Si vous voulez parler de la région au sens de la géographie linguistique, alors on peut dire qu’il y a une dynamique qui, aujourd’hui, est multiple ; elle n’est pas seulement linguistique et identitaire mais œuvre dans des secteurs plus vitaux pour les populations, plus concrets car déterminants pour leur vie quotidienne : l’eau, l’électrification, les routes etc…
Voyez-vous, les gens de mon village ne se posent pas de question d’identité : ils savent qu’ils sont amazighes et ils ne leur vient même pas à l’idée que quelqu’un puisse en douter. De toute façon si quelqu’un ose, ils répondront comme ils l’ont toujours fait : igellin, ur igi seg dghi (Le pauvre ! Il n’est pas d’ici !; entendez par là qu’il ne comprend rien). Je peux même vous dire qu’ils se lamentent de voir leur progéniture mal parler la langue amazighe.
Au niveau national, on ne peut que constater le chemin parcouru. Vous savez que je fais partie de cette génération qui a vécu l’affrontement du nationalisme et du colonialisme. J’étais un enfant mais j’ai gardé des souvenirs très vifs dont certains ont été décrits par mon ami A. Abouélazm dans le premier volume de son autobiographie, le Mausolée. J’étais scout dans le mouvement le plus réformiste et le plus moderniste de l’époque, Hizb al-Shûrâ wa l-Istiqlâl. Figurez-vous que même là, le racisme anti-amazighe sévissait. Cela, je ne l’ai jamais oublié.
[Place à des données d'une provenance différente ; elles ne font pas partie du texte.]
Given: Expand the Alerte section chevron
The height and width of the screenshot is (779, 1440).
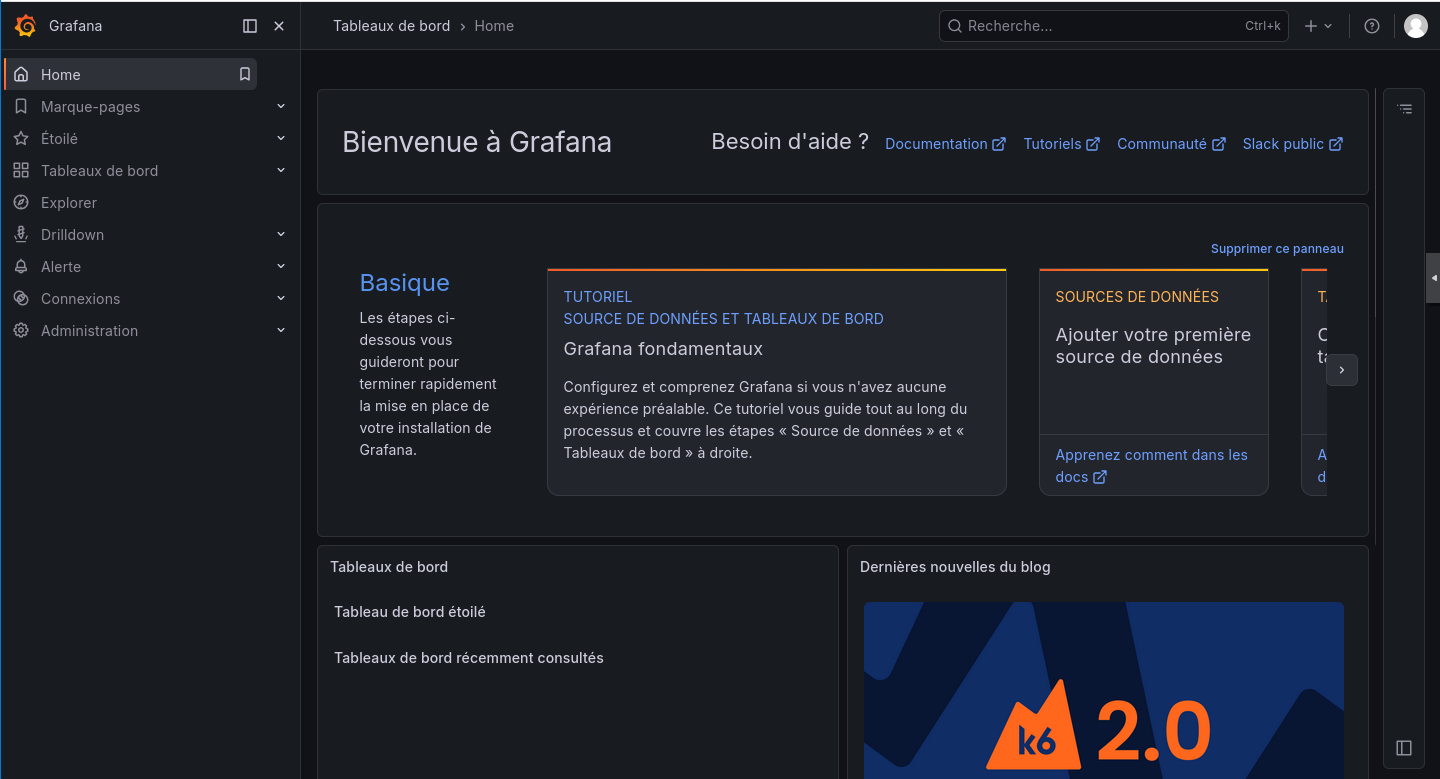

Qu’aujourd’hui les Imazighen puissent écrire leur langue, la parler dans des réunions, publier, s’associer pour la défendre, je ne peux pas dire que c’est peu. Mais il reste beaucoup à faire. En tout cas cela nous donne raison, à moi et à mes anciens amis fondateurs de la première association amazighe, l’AMREC, depuis longtemps devenue le patrimoine d’intérêts qui, à mon sens, n’avaient rien à voir avec la vision de ses fondateurs.

( à suivre)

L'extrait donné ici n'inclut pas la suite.